Take their cardiac care lineup, for instance. Abbott's dabbling in electrophysiology with their EnSite X EP System, equipped with something called Omnipolar Technology. Sounds like something out of a sci-fi flick, right? Well, it's making cardiac mapping more precise than a Swiss watchmaker, giving arrhythmia patients a fighting chance.

But that’s not where it ends. Abbott's TriClip system is tackling tricuspid valve repair like a pro wrestler pinning an opponent. And don't get me started on their Esprit dissolvable stent. It's like the James Bond of the vascular world - it does its job and then disappears without a trace.

So, while diabetes care might be Abbott's current chart-topper right now, they've got a whole album of potential hits in the works. From glucose monitors to heart repair, Abbott's making moves that could have investors' portfolios beating as steadily as a healthy heart.
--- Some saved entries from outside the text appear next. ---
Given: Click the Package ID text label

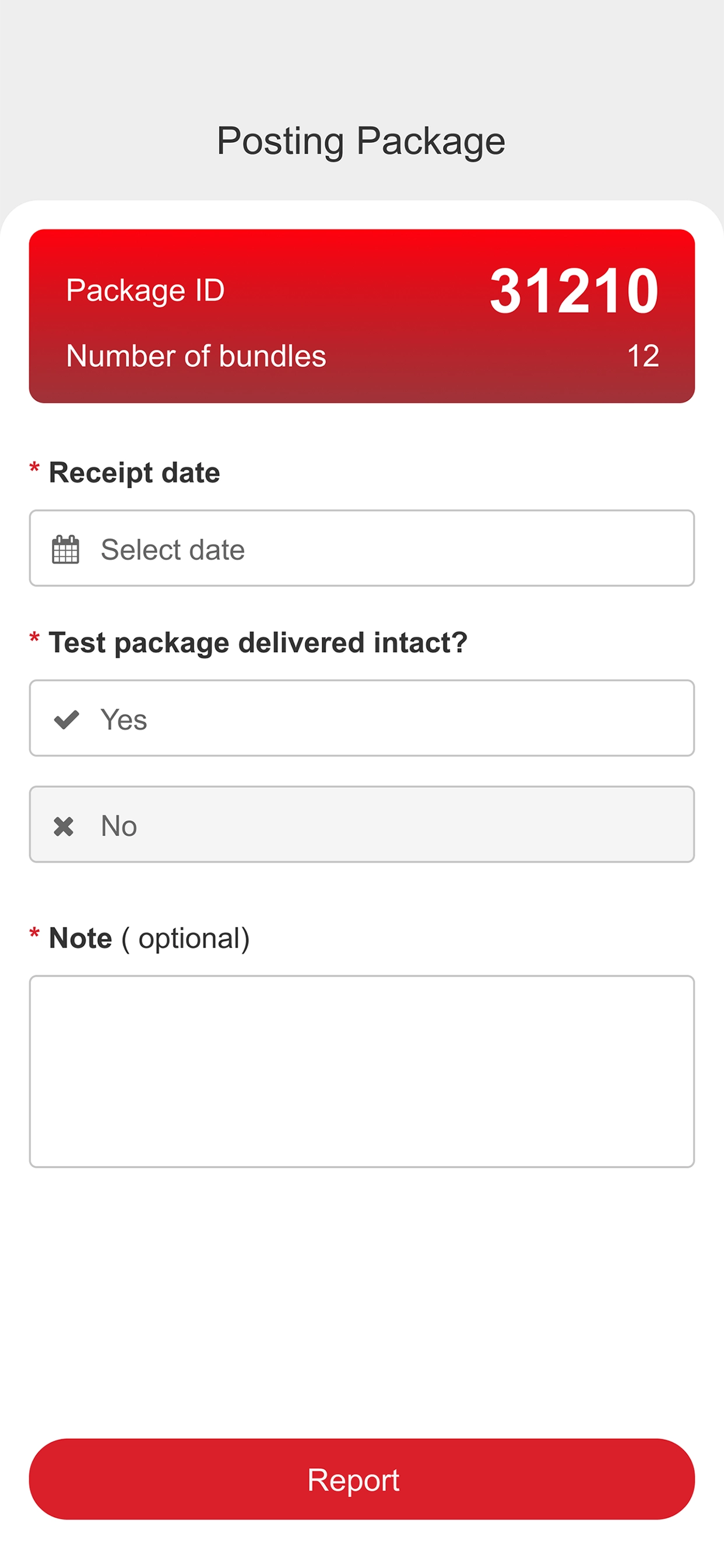Looking at the screenshot, I should click(x=145, y=290).
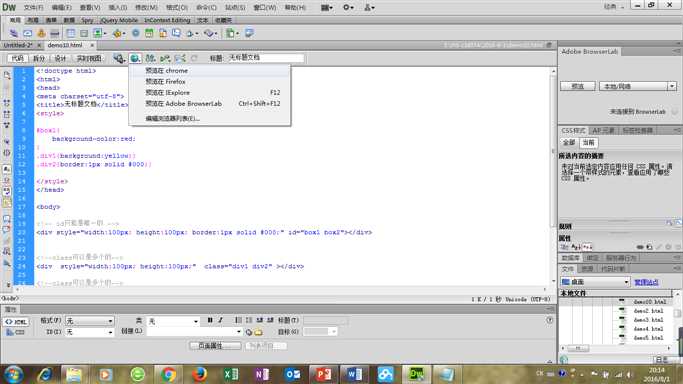Click the refresh design view icon

coord(194,58)
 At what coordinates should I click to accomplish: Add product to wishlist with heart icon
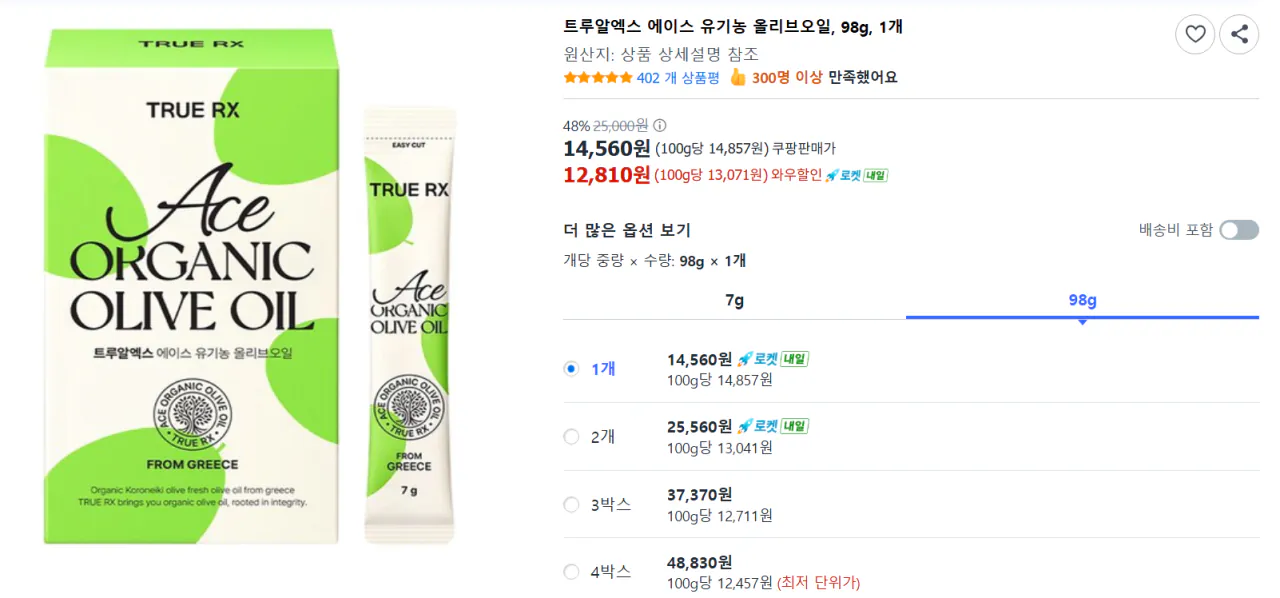pyautogui.click(x=1195, y=34)
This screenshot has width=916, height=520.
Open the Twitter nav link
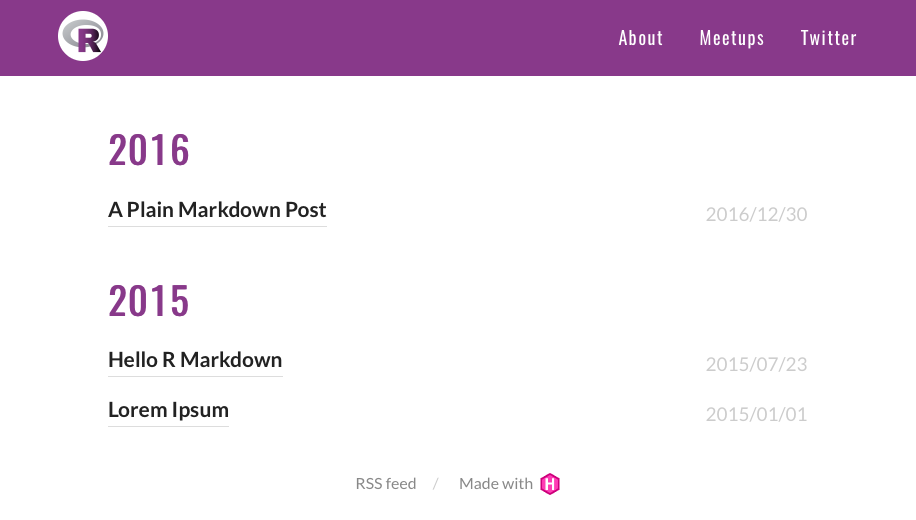(x=828, y=38)
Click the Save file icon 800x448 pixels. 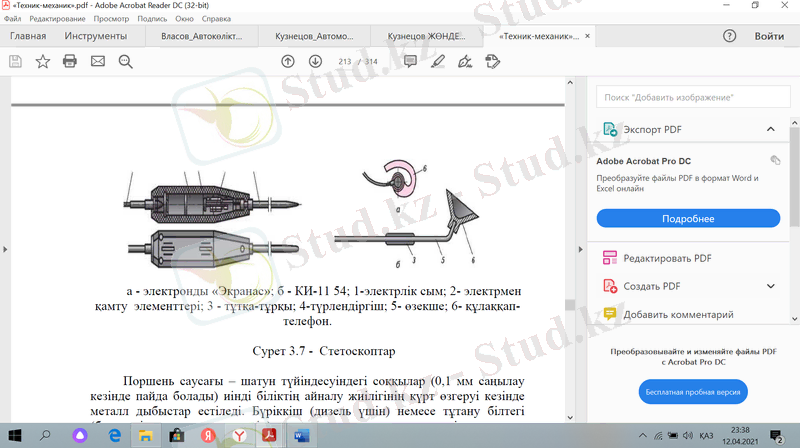[15, 61]
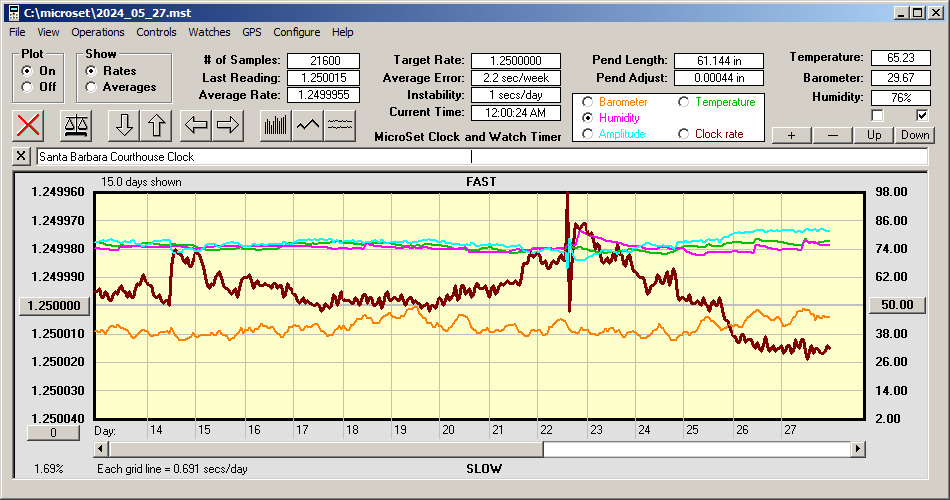Open the Watches menu
This screenshot has width=950, height=500.
pyautogui.click(x=209, y=32)
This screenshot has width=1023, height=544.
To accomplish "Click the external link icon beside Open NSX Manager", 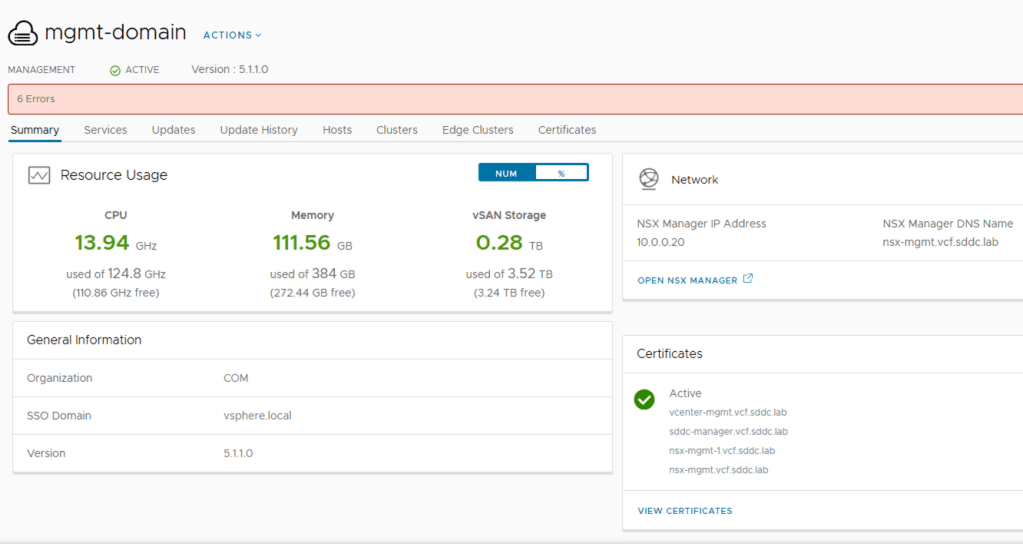I will [748, 279].
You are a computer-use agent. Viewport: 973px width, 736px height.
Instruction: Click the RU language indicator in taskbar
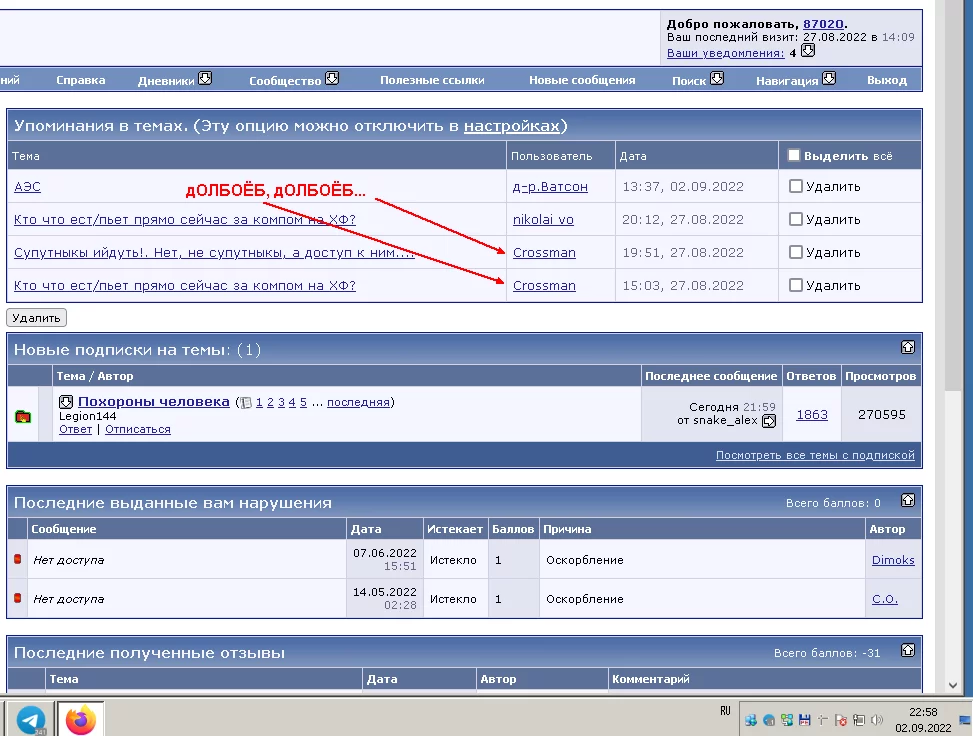point(725,711)
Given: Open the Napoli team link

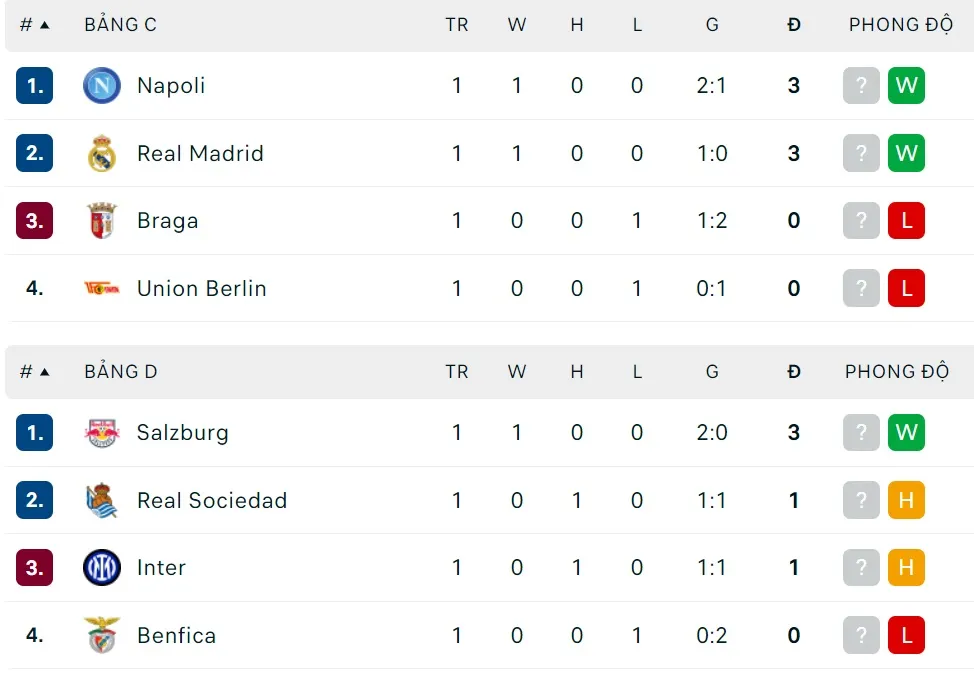Looking at the screenshot, I should click(x=171, y=86).
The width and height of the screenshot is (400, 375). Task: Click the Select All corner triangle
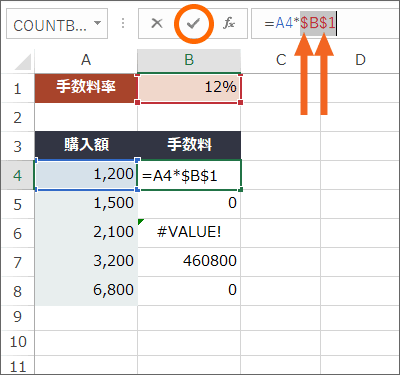pyautogui.click(x=23, y=62)
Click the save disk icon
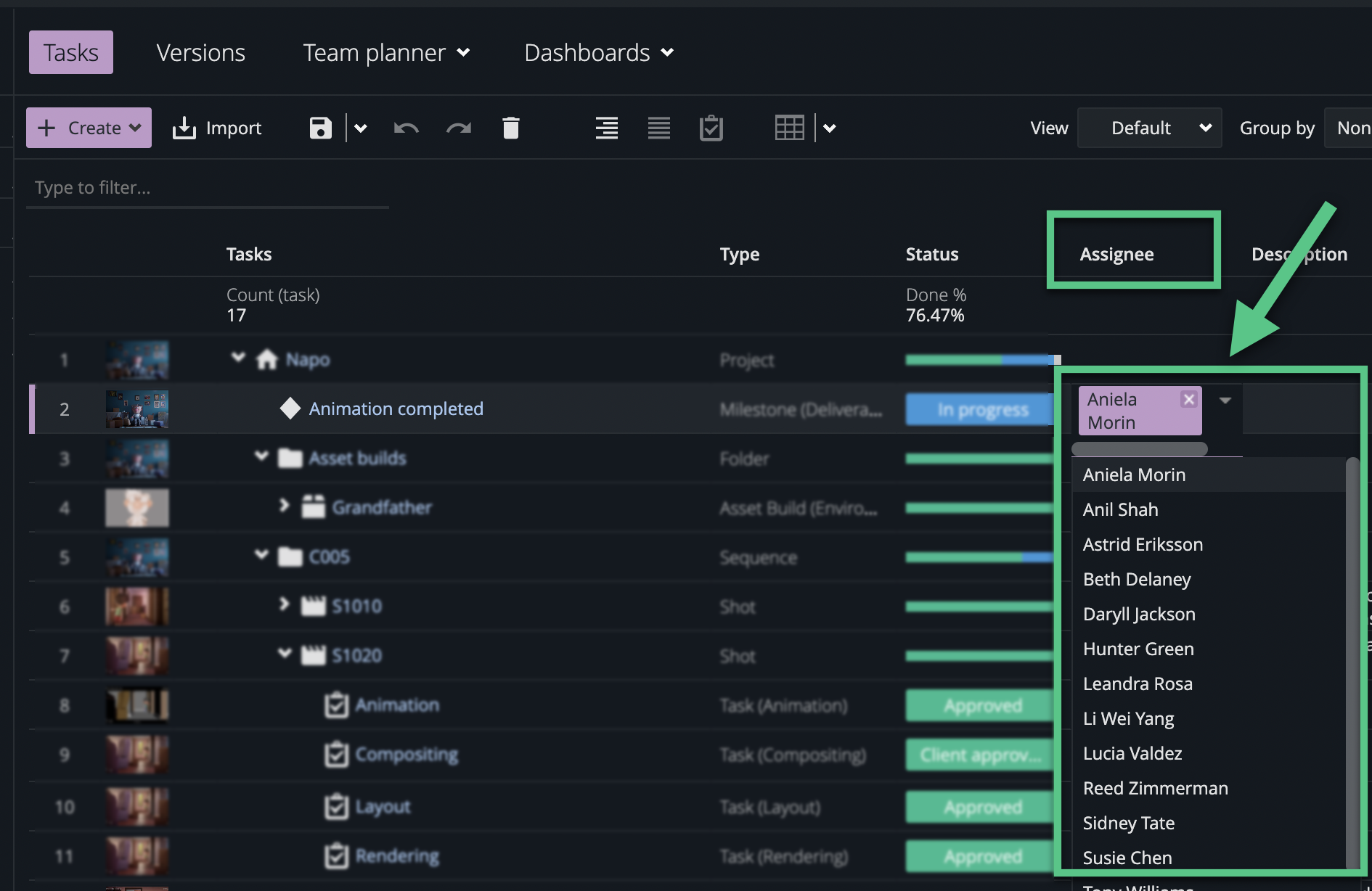Image resolution: width=1372 pixels, height=891 pixels. [320, 128]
And as for you nervous nellies out there, Abbott's beta value of 0.7 suggests it's more stable than a three-legged stool. Perfect for those of you who break out in hives at the mere mention of volatility.

Now, it hasn't all been smooth sailing. Abbott recently faced a trial over claims its preterm infant formula caused a dangerous disease. But don't start panic-selling just yet.

JPMorgan and Barclays reckon the liability is likely to be smaller than a gnat's appetite. Abbott's management is confident, too, probably because the product in question accounts for a whopping... wait for it... $9 million in revenue. That's pocket change for a company like Abbott.

Looking ahead, Abbott's firing on all cylinders. They're seeing 9.3% organic revenue growth (excluding their COVID products), and they're so confident they've raised their full-year guidance.

Meanwhile, valuation-wise, Abbott's looking pretty good. With double-digit earnings growth expected and an AA-credit rating (better than some countries I could name), this stock could easily outperform the market.

So, what's the bottom line? Abbott's got the stability of a Dividend King, the growth potential of a tech startup, and more irons in the fire than a blacksmith's shop.

It's trading at a fair price, and with its track record of innovation and dividend growth, this could be your ticket to a healthier portfolio. After all, in the race for returns, slow and steady often wins more than just participation trophies. I suggest you buy the dip.